The DNA Center platform includes the capability to automatically discover network devices and onboard them into its managed inventory. This process takes advantage of the Plug and Play Agent software, which has been incorported into Cisco's IOS-XE software for many years. If all of the proper steps are taken to prepare your network environment, it is possible to connect a router or switch (in a factory default "out-of-the-box" state) to your production network and have it completely onboarded into DNA Center's inventory without any manual intervention on the device itself.
Throughout this guide we will break down the process and explain each step in simple terms. The Plug and Play Agent software will follow a pre-configured workflow in its attempt to discover and connect to the Plug and Play server, so there are several decisions that will be made as it progresses.
Disclaimer: The processes and configurations in this document are dependent up on platform type, model number, and IOS-XE code version. We have tested these configurations on Catalyst 9300 switches running IOS-XE 17.x code. Support for these features are subject to change.
- Initial Device Bootup
- Changing PnP Startup VLAN
- DHCP Discovery of PnP Server
- DNS Discovery of PnP Server
- Plug and Play Connect Cloud Portal Discovery
- PnP Connecting to DNA Center
Some IOS-XE devices (including ISR4K routers, Catalyst 8K routers, Catalyst 3850 and 9K series switches) support the USB Autoinstall feature, which will allow the device to be "bootstrapped" with a configuration file that is stored on a USB Flash Drive connected to the device.
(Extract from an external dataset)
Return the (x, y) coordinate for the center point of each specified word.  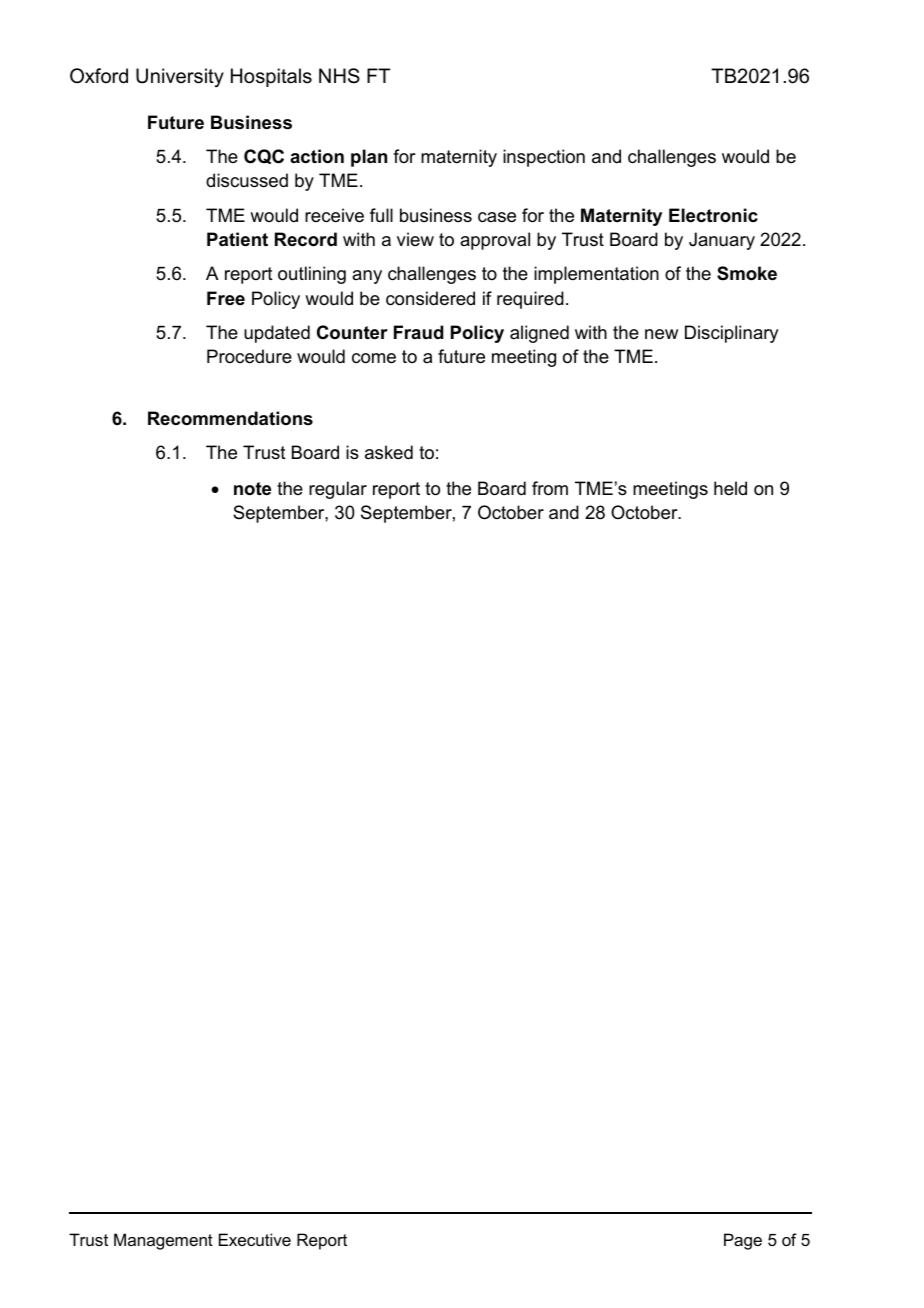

This option would be useful if you are unable to configure DHCP on your management network, to allow new devices to obtain management IP addresses dynamically.
Interrupting the PnP Agent on a device as it boots up, by breaking into Enable Mode from the serial console, will cause the PnP Agent process to stop. If any Startup configuration is saved to the device's NVRAM, the PnP Agent process will abort and will no longer automatically discover a PnP Server. To work around this scenario while still allowing the configuration of a static IP address and default route or gateway, we can leverage the USB Autoinstall feature and a "bootstrap" configuration file.
The USB Flash Drive should be formatted using the FAT filesystem and a plain text file using one of the following filenames should be saved at the root directory of the Flash Drive:
router-confgciscortr.cfg
This text file should be formatted exactly as any device configuration file would look. At a minimum, the router-confg or ciscortr.cfg file should contain these CLI commands (edit according to your configuration needs):
! If DNS is needed
ip name-server <dns_server_ip>
!
interface <management_interface>
ip address <static_ip> <subnet_mask>
no shutdown
!
! If Layer 2
ip default-gateway <gateway_ip>
! If Layer 3
ip routing
ip route 0.0.0.0 0.0.0.0 <next_hop_ip>
!
pnp profile dnac
transport http <host | ipv4 | ipv6> <dnac_hostname_or_ip> port <tcp_port>
!
end
When the device boots up you will eventually see entries similar to this in the log, and on the Serial Console:
*Jun 22 17:06:21.978: %SYS-5-CONFIG_I: Configured from usbflash0:ciscortr.cfg by console
*Jun 22 17:06:21.978: : File bootup successful. Autoinstall will not start now.
USB Autoinstall Documentation
Cisco Blogs Documentation
By default, the PnP agent on a switch running IOS-XE will use VLAN 1 as the management VLAN and it will attempt to obtain an IP address via DHCP. Generally, it is best practice not to use VLAN 1 in a production network, so at some point you may want to shift management to another VLAN on the switch. This can be done as part of the Day-0 Onboarding template however, it's much easier to incorporate this change into the PnP process. To do this, you can apply a single command to the upstream device which the new, factory default network switch will be connected to:
pnp startup-vlan <vlan_id>
The upstream network device uses Cisco Discovery Protocol (CDP) to communicate this new PnP Startup VLAN to the downstream switch. The downstream switch then disables the DHCP Client on VLAN 1 and enables it on the new PnP Startup VLAN. Finally, the dynamic trunk link that is established between the downstream and upstream devices changes the allowed VLAN to match the new PnP Startup VLAN:
Cisco Blogs Documentation
Cisco Live Presentation
The first method that the PnP Agent in IOS-XE uses to discover its PnP Controller server is DHCP. The factory default network device will establish communication with an upstream network device, then attempt to obtain a management IP address from DHCP by going through the normal DHCP Discover/Offer/Request/Ack process.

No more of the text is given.